38-8 いいときかえってきたな、ねこたん
「また来たんですのっ!? だから言ってるじゃないのっ、迷宮は卵拾い牧場じゃ――あらっ」
パティアの言う良い話に乗ってみたところ、いつの間にか迷宮を下っていました。
いえ、それはそれとして驚きました。
わたしの不在が自立心と戦闘力を高めたのでしょうか。
パティアの立ち回りはかつてのマイペースな動きと打って変わって、大きな成長を見せていました。
下がるべきところで下がり、必要なタイミングで魔法を発動して、後衛として被弾を避ける。
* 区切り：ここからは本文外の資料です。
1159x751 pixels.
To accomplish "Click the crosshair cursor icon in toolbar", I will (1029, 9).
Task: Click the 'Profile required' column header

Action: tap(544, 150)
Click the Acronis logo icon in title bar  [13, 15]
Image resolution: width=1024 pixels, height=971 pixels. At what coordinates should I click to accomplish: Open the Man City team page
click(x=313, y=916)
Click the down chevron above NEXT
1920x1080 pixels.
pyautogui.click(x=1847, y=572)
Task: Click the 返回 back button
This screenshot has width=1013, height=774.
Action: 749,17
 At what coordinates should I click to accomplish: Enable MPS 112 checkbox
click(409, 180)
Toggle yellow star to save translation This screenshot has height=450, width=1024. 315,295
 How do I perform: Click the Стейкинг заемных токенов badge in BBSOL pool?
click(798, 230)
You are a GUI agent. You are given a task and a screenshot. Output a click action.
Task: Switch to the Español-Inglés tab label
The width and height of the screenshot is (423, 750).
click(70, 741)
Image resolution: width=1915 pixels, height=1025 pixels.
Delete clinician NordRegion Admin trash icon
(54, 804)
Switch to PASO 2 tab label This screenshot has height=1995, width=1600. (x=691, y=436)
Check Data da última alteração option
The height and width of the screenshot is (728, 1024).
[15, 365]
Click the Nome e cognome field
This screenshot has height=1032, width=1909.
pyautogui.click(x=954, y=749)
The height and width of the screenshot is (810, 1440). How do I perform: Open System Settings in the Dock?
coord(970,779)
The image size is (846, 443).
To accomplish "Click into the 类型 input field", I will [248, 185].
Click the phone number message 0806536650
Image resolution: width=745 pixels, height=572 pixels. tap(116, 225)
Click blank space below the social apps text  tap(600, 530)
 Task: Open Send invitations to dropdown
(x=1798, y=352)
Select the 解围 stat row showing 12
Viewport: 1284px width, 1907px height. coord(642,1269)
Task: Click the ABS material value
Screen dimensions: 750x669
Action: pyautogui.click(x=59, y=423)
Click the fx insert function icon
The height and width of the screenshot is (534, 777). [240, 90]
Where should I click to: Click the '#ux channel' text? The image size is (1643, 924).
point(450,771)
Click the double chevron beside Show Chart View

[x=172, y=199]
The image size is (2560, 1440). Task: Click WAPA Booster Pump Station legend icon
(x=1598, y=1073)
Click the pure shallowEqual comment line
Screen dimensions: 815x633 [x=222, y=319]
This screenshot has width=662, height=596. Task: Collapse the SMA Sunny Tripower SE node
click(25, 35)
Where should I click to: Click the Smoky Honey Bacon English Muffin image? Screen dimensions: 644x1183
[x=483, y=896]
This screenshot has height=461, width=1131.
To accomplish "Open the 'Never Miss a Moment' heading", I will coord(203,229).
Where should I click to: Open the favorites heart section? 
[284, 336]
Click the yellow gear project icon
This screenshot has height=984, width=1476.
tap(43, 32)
この当たり前の技術の初歩を、この歳で獲得していたのです。
「ごぶさたですね、でかふくさん」
「あ、ああたっ!? 生きてたのね! もうっ、ああたはとんだバカ親だわ! 娘をこんなに心配させるなんて、ちゃんと帰ってきたからいいけれど、バカ親よ! もうこんなこと二度とするんじゃないわよっ、わかったわね、この年寄り!」
顔を合わせるなり、わたしはでかふくさんに叱られてしまいました。
翼をバタバタと羽ばたかせて、早口でまくし立てたのです。
「その点については言葉もありません」
「パティアは、しんじてたぞー。ねこたん、だれにも、まけない」
「……ところで、何のために迷宮を回っているのですか?」
「それか。あのねー、これ!」
「あっこらっ! 危ないから勝手に明けるな!」
具体的な返事の代わりに、パティアは奥の宝箱に飛びついて、それをこちらに開いて見せました。
リックの制止を聞かないのは困ったところです。
「じゃーん! これ! ほらみてみて、ねこたーん」
「パティア、宝箱は勝手に開けるなと、約束したはずだ」
中には鶏卵に似たものと、大きな陶器製の容器がありました。
その封をうちの娘が開封すると、中には甘い匂いのするミルクが詰まっています。
「卵と乳ですか。先ほどでかふくさんが言っていたのは、コレが原因ですか」
「そうよ! もう聞いてちょうだい! この二人、迷宮の使い方がてんでおかしいのっ!」
「パティアが……いや、里の皆が暗くてな、そこで甘いケーキを作ろうと思った。だが外は、正統派と穏健派の戦争のまっただ中だ」
「ああ、だから迷宮にお願いすることにしたと……」
「そうだ。俺とパティアの気も晴れて一石二鳥だ」
確かにそれは名案です。
美味しい食べ物は人の努力をねぎらい、やる気に変えてくれる力もあるのです。
二人は二人なりに、わたしの帰らない里を明るくもり立てようとしていたのでした。
「ああたたちのムチャクチャに付き合わされる、あたくしの身にもなりなさいなっ!!」
でかふくさんからしたら、迷宮の存在意義に疑念を抱かせる、迷惑行為だったかもしれませんが。
「それにでかふく殿ともこうして仲良くなれた」
「ねー! でかふくさんね、パティアにね、はね、さわらせてくれるんだー。でかふくさーんっ、さわら……あれぇ……?」
宝箱のふたの上にでかふくさんが止まっていたので、パティアがそれに触れようとしました。
ところがつれなくかわされてしまったようですね。
「お父さんが帰ってきたんだから、もういいでしょ、そっちのもこもこで我慢なさい!」
「おお、それもそうだなー。ねーこたーんっ、がばーっ♪」
パティアの包容が難しい考えをわたしから消し飛ばして、まあいいかという気持ちにさせました。
「この里は平和ですね……」
「教官が守り抜いた平和だ。ん……よし、これだけあれば足りそうだな。ケーキを作ろう。それともパティアは、教官と一緒にいるか?」
「え……う、うーん……悩む……」
パティアはリックとわたしに交互に目を向けます。
どうやら帰郷早々に、ねこたんはケーキと両天秤にかけられてしまったようです。
「ケーキ、つくりたい……。でも、ねこたんと、いっしょにいたい……。どう、しよ……」
「仕方ありませんね、ではわたしも付き合いましょう。こんな手ですから、生地をこねるのは無理ですが」
里まで無理をして走ってきたので、実のところ疲れていました。
けれどこんな顔をされたら無理です。
それにリックのケーキ作りに付き合えば、パティアの笑顔が見れます。
それこそが東に遠征している間、ずっとわたしが欲していたものでした。
「それは良い考えだ」
「ねこたん……パティア、いきてて、よかった! ケーキだ、ケーキだー! ねこたんと、うしおねーたんと、ケーキ!」
わたしたちは卵とミルクを抱えて迷宮を出て、その足で厨房に向かいました。ご機嫌のパティアと手と手を繋いで。